Many facts could be given showing how generally
soil is charged with seeds. For instance, Professor Newton sent me the leg
of a red-legged partridge (Caccabis rufa) which had been wounded and could
not fly, with a ball of hard earth adhering to it, and weighing six and a
half ounces. The earth had been kept for three years, but when broken,
watered and placed under a bell glass, no less than eighty-two plants
sprung from it: these consisted of twelve monocotyledons, including the
common oat, and at least one kind of grass, and of seventy dicotyledons,
which consisted, judging from the young leaves, of at least three distinct
species.
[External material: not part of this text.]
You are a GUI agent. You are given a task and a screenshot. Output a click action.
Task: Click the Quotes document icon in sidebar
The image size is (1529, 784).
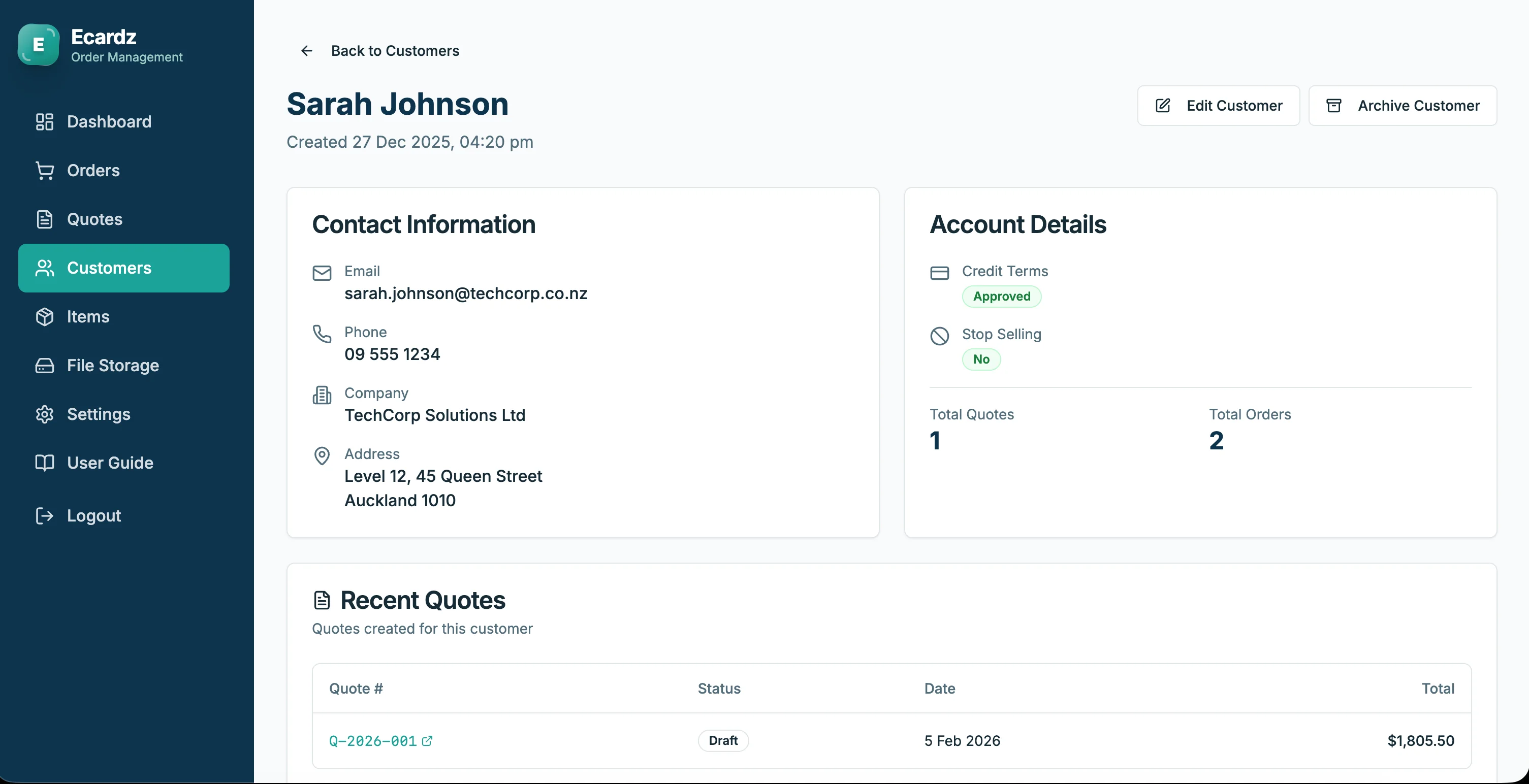pos(45,219)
With such facts before us, can we doubt that the many birds which
are annually blown by gales across great spaces of ocean, and which
annually migrate--for instance, the millions of quails across the
Mediterranean--must occasionally transport a few seeds embedded in dirt
adhering to their feet or beaks? But I shall have to recur to this
subject.
As icebergs are known to be sometimes loaded with earth and stones, and
have even carried brushwood, bones, and the nest of a land-bird, it can
hardly be doubted that they must occasionally, as suggested by Lyell, have
transported seeds from one part to another of the arctic and antarctic
regions; and during the Glacial period from one part of the now temperate
regions to another. In the Azores, from the large number of plants common
to Europe, in comparison with the species on the other islands of the
Atlantic, which stand nearer to the mainland, and (as remarked by Mr.